_GOAL_: In the forum thread below about a lost sound collection, transcribe word for word the passage starting at "Go to the HF" and ending at "(Jan 8, 2007)".

_DOCUMENT EXCERPT_:

* * * *

# Anyone have any idea?



## PMTT (Oct 13, 2013)

Last year there was a thread posted on here where someone had compiled all sorts of sounds, like a whole darn lot of them and had graciously offered the password to members. I had it saved on my playbook but after having it repaired, they wiped it clean and now I can't find it.

Anyone know who I'm talking about or can point me in the right direction?

TIA!


----------



## WickedWino (Aug 19, 2012)

I would be interested in this too. Searching for some good coffin escape sounds.


----------



## diajoh (Sep 25, 2010)

Go to the HF main page. Do a search for 4shared as a single content type, and display via posts (not threads). There are 16 pages or so of references to files stored on the 4shared website, but be aware that many of them are no longer valid links. Still, you may find what you want.


----------



## Dark lord (Jan 8, 2007)

* * * *

_EXTRACTED INFORMATION_:

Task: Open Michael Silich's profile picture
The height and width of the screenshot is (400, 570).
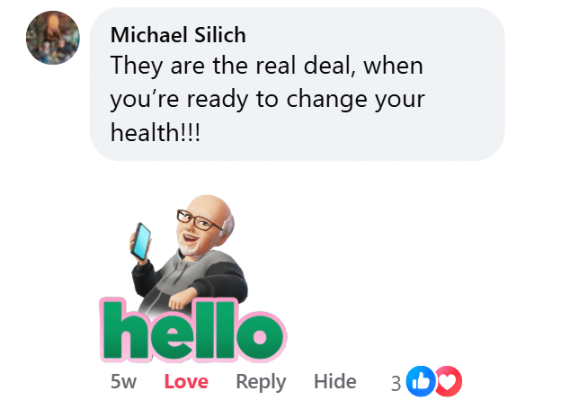Action: click(x=53, y=38)
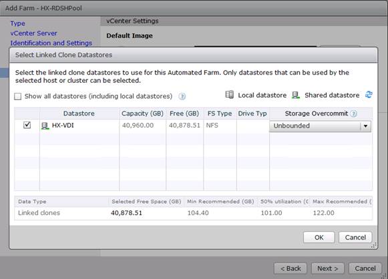The height and width of the screenshot is (279, 388).
Task: Go to Type wizard step
Action: point(17,23)
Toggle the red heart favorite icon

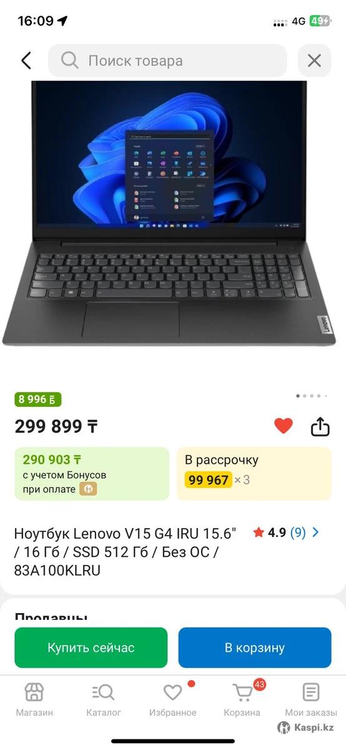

* * * *

_THE RESPONSE_:
Go to the HF main page. Do a search for 4shared as a single content type, and display via posts (not threads). There are 16 pages or so of references to files stored on the 4shared website, but be aware that many of them are no longer valid links. Still, you may find what you want.


----------



## Dark lord (Jan 8, 2007)